TEXTE FOURNI:

RÉPUBLIQUE TUNISIENNE | MINISTERE DE L'AGRICULTURE, DES RESSOURCES HYDRAULIQUE ET DE LA PECHE
Pour ceux qui l’ignorent le Maroc dispose d’une réglementation qui fixe les LMR (limites maximales de résidus de pesticides sur un produit végétal qu’un être humain peut consommer toute sa vie sans risque sur sa santé) sur les produits primaires et alimentaires « Arrêté conjoint du ministre de l’agriculture et de la pêche maritime et du ministre de la santé n°156-14 du 15 rabia I 1435 (17 janvier 2014) fixant les limites maximales autorisées de résidus des produits phytosanitaires dans ou sur les produits primaires et les produits alimentaires. (BO n°6322bis du 01/01/2015, page 238) »
Le Maroc est un état souverain et le fait de fixer des LMRs est une initiative tout à fait louable pour protéger le consommateur et qui vient s’ajouter à un arsenal réglementaire en matière de gestion des pesticides.
Mais voilà que cet arrêté n’a pas été mis à jour depuis 2014 et que des situations tout à fait insolites commencent à surgir de plus en plus. Ainsi, Monsieur A.R qui est exportateur de fruits vers le marché allemand, de loin parmi les destinations les plus strictes en matière de résidus, a découvert, après des analyses de résidus de routine, que ses fraises sont conformes pour le marché allemand mais ne le sont pas pour le marché local !!
Ce producteur – qui est certifié selon le référentiel des bonnes pratiques agricoles GLOBALG.A.P – déclare avoir reçu un écrit de son organisme certificateur qui insiste sur la nécessité de respecter les LMRs de toutes les destinations de ses fruits. Selon les modalités générales de GlobalG.A.P, le pays de production est par défaut la première destination de sa marchandise et ses LMRs doivent être respectées pour pouvoir garder son certificat qui est devenu quasi obligatoire pour l’export des produits agricoles.

TÂCHES À RÉALISER:
- 1) D'après le texte sur les limites de résidus de pesticides au Maroc, vers quel marché Monsieur A.R exporte-t-il ses fruits ?
- 2) Énumérez tous les domaines que l'en-tête du texte sur les limites de résidus de pesticides au Maroc attribue au ministère tunisien.
- 3) Rédigez la suite du texte sur les limites de résidus de pesticides au Maroc, à partir de sa dernière phrase.

ENREGISTREMENTS:
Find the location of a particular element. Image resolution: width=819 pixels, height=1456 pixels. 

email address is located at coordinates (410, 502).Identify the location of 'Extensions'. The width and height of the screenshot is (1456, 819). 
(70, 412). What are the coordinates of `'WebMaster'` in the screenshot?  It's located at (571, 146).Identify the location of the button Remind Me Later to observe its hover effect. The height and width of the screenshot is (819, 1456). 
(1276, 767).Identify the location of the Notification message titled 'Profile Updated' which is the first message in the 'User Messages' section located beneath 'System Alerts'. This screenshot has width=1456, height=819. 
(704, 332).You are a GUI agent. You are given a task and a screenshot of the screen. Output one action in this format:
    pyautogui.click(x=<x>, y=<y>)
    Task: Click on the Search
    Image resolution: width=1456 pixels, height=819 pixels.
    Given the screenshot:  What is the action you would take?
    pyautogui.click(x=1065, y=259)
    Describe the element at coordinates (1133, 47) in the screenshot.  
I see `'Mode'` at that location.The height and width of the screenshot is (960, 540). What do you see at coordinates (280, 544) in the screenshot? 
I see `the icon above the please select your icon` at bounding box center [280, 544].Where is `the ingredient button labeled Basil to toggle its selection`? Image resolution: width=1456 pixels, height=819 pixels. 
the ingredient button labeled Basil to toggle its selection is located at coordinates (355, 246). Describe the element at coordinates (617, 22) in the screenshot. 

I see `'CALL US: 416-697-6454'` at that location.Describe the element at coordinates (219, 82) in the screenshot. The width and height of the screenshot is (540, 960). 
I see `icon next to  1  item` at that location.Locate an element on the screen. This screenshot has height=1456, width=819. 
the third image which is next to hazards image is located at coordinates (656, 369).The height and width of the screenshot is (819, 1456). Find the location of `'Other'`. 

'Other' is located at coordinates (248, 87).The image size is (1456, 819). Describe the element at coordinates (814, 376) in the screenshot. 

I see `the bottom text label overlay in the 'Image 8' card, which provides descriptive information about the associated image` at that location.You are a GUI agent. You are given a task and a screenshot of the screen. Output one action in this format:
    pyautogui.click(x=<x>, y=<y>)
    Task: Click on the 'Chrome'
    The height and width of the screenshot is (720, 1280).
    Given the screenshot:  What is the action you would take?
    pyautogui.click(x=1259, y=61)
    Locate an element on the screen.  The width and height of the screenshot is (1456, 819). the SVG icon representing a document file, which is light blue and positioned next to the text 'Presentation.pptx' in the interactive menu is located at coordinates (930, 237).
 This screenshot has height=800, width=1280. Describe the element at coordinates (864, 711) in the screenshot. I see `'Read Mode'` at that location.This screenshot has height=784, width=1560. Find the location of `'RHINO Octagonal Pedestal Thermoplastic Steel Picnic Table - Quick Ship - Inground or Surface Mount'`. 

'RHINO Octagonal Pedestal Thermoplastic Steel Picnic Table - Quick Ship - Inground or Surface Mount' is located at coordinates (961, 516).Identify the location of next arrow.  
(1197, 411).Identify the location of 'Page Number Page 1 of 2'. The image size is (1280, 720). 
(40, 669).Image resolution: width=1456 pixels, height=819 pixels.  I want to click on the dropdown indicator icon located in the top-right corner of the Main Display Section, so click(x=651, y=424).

RÉPONSES DANS L'ORDRE:
- 1) Vers le marché allemand.

- 2) L'agriculture, les ressources hydrauliques et la pêche.

- 3)
La situation de ce producteur n’est pas isolée et concernera de plus en plus de producteurs qui en utilisant certaines molécules, pourtant homologuées au Maroc, se retrouveront contraints à se plier à une LMR de 0,01 mg/kg qui est la limite de détection comme l’exige la réglementation marocaine dans le cas d’une molécule qui n’est pas listée dans les annexes dans l’arrêté cité ci-haut.
En parcourant la liste des LMR du Maroc, nous avons constaté que plusieurs matières actives utilisées n’ont pas de LMR. Et le plus contraignant est que l’arrêté de 2014 indique qu’en absence de la LMR au niveau national c’est la LMR du Codex Alimentarius qui fait foi. Et qu’en cas d’absence de la LMR même au niveau du Codex c’est la limite de détection de la molécule en question qui est de 0,01 mg/kg qui devient la référence. Or, et comme le sait tout agronome et producteur un produit récolté juste après expiration du DAR (délai avant récolte) contiendra généralement des molécules dépassant la limite de détection de 0,01 mg/Kg.